─── SUPPLIED PASSAGE

I don't really feel like celebrating anyway as this is my first diabetic Christmas and I'm just beginning to realise how much that affects every level of my life. 

Besides, the *real* holiday up here is still Hogmannay. We'll celebrate that all right.


----------



## vince13 (Dec 8, 2009)

This is the first year my grand-daughter will be in a Nativity Play so Grandma will no doubt show herself up by weeping silently into her hankie........just wish my hubby was around to see her being an angel (what else ??) but perhaps he's looking down on her with a tear in his eye too....

I'm lucky to have good friends around as at this time of year the past creeps up and all the "if only's" come back to haunt.

Having said that, I'm really not a morbid old git all the time and will enjoy the food (well, such as we're "allowed") and drink - but oh dear the TV progs look dire again !

As others have said, I wish all our very supportive friends on the Forum all the very best for Christmas and a better 2010 to all of us.


----------



## Caroline (Dec 8, 2009)

vince13 said:


> This is the first year my grand-daughter will be in a Nativity Play so Grandma will no doubt show herself up by weeping silently into her hankie........just wish my hubby was around to see her being an angel (what else ??) but perhaps he's looking down on her with a tear in his eye too....
> .

──────

WHAT YOU WILL DO>
1. In the forum thread, what role will vince13's grand-daughter play in the Nativity Play?
2. Rewrite everything in the forum thread from "## vince13 (Dec" down to "back to haunt.", putting "handkerchief" in place of "hankie".

─── RECORDED DATA

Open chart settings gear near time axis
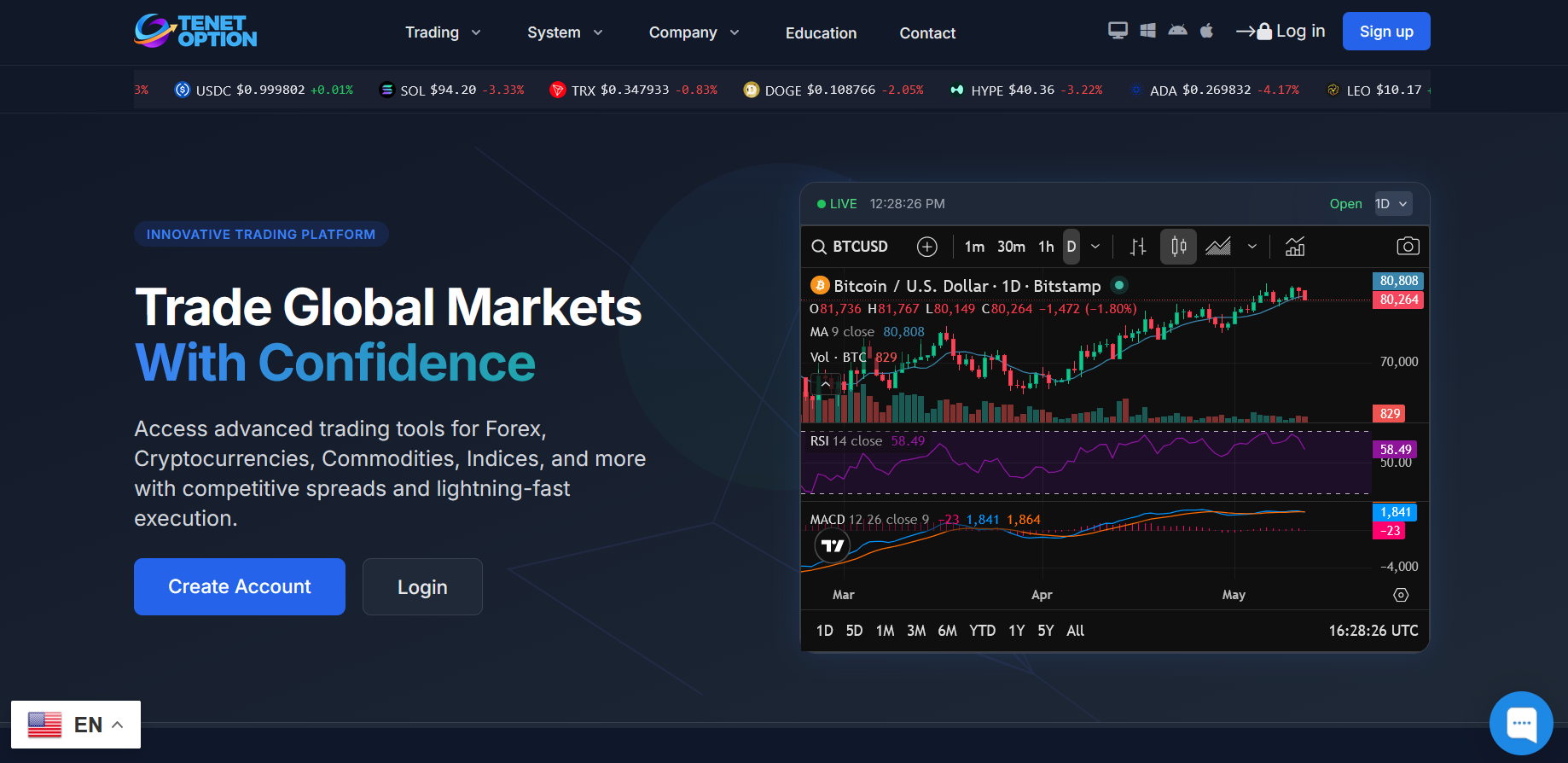click(1401, 595)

──────

SET OF ANSWERS>
1. An angel.

2.
## vince13 (Dec 8, 2009)

This is the first year my grand-daughter will be in a Nativity Play so Grandma will no doubt show herself up by weeping silently into her handkerchief........just wish my hubby was around to see her being an angel (what else ??) but perhaps he's looking down on her with a tear in his eye too....

I'm lucky to have good friends around as at this time of year the past creeps up and all the "if only's" come back to haunt.